Oggi è il triste terzo anniversario della scomparsa di Edson Arantes do Nascimento, l’uomo che il mondo ha conosciuto e amato come Pelé. Morto a San Paolo a 82 anni, O Rei ha lasciato un vuoto incolmabile, ma un’eredità che continua a risplendere di una luce ineguagliabile, proprio come i suoi tre titoli mondiali.

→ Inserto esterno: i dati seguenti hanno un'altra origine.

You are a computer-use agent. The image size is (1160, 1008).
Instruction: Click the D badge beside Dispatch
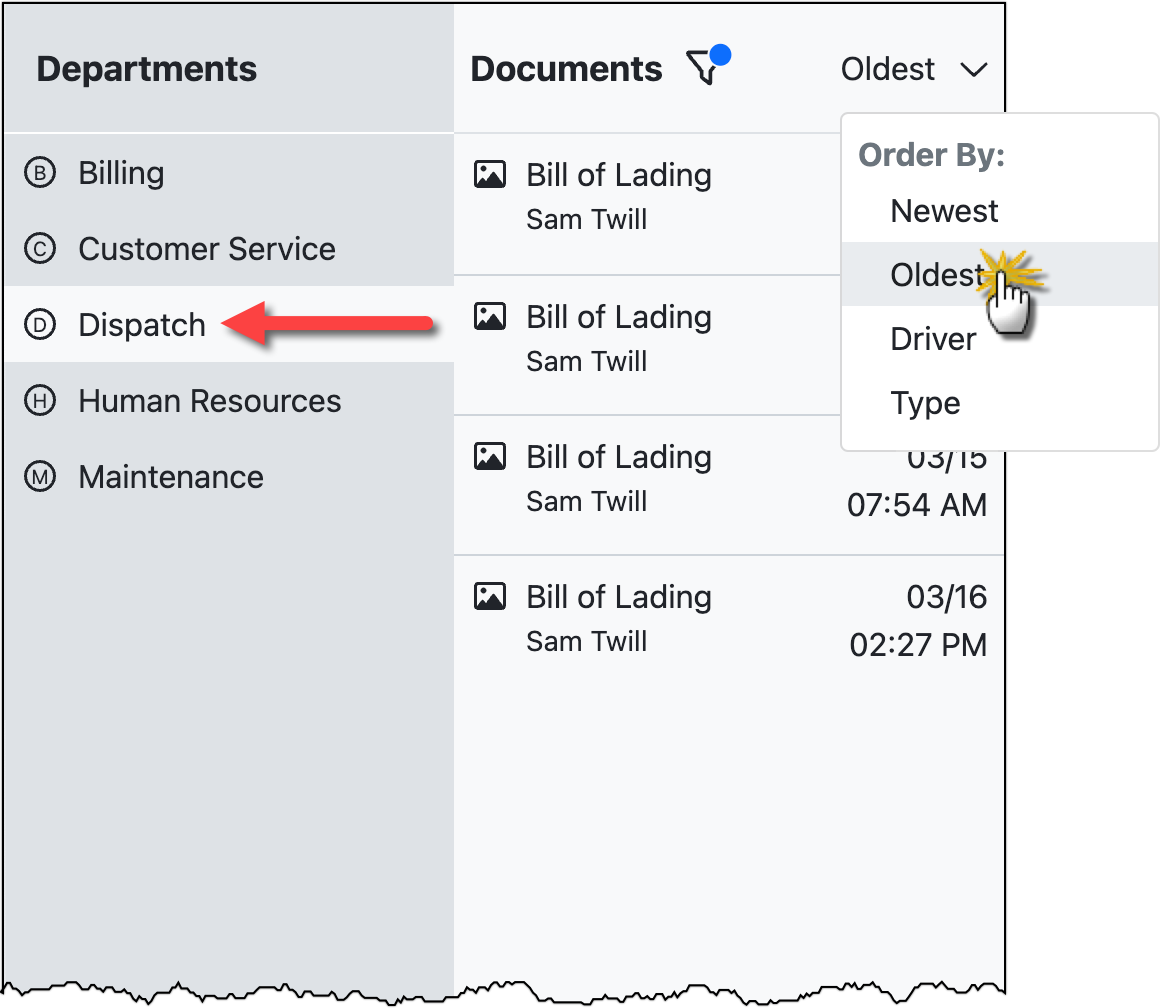[39, 325]
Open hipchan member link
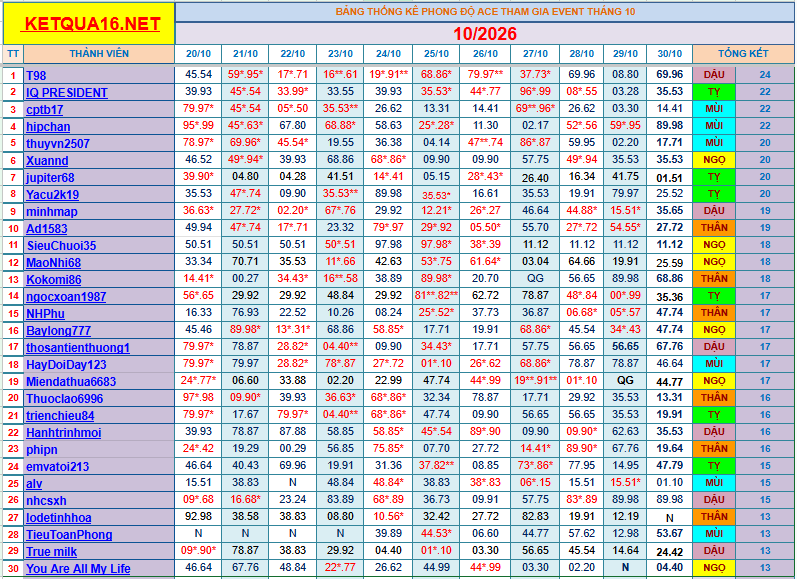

A tre anni dalla sua dipartita, Pelé non è solo il calciatore più grande della storia per molti, l’unico ad aver vinto la Coppa del Mondo per tre volte (1958, 1962, 1970). È il simbolo di una storia di riscatto che ha elevato non solo il calcio, ma un’intera nazione.
Prima di lui, il Brasile era afflitto dal “complesso dei vira-latas”, un senso di inferiorità. Fu il giovanissimo Pelé, con la sua esuberanza e la sua classe, a dare al Brasile il suo primo trionfo iridato nel 1958, trasformando il paese in un faro di gioia e talento agli occhi del mondo.
La sua carriera è una leggenda fatta di numeri impressionanti e magie sul campo, riassumibili in poche, fondamentali pietre miliari:
Tre Coppe del Mondo FIFA: Un record ineguagliabile (1958, 1962, 1970).
1281 Gol in Carriera (riconosciuti dalla FIFA in 1363 partite): Una cifra che sfida il tempo e la logica.
L’Icona Globale: Ha trasformato il calciatore da sportivo locale a superstar internazionale, gettando le basi per il marketing sportivo moderno.
Oggi, a tre anni dal suo addio, il mondo del calcio si ferma ancora per un momento di riverenza. Il ricordo di Pelé non è legato a un solo gol, ma alla bellezza assoluta del gioco che ha incarnato. Ha lasciato un’eredità così grande che, come scrisse un giornalista brasiliano all’epoca del suo ritiro: “Pelé non è morto. Pelé ha smesso di esistere.”
Ma la verità è che, finché ci sarà un pallone calciato, O Rei è Eterno.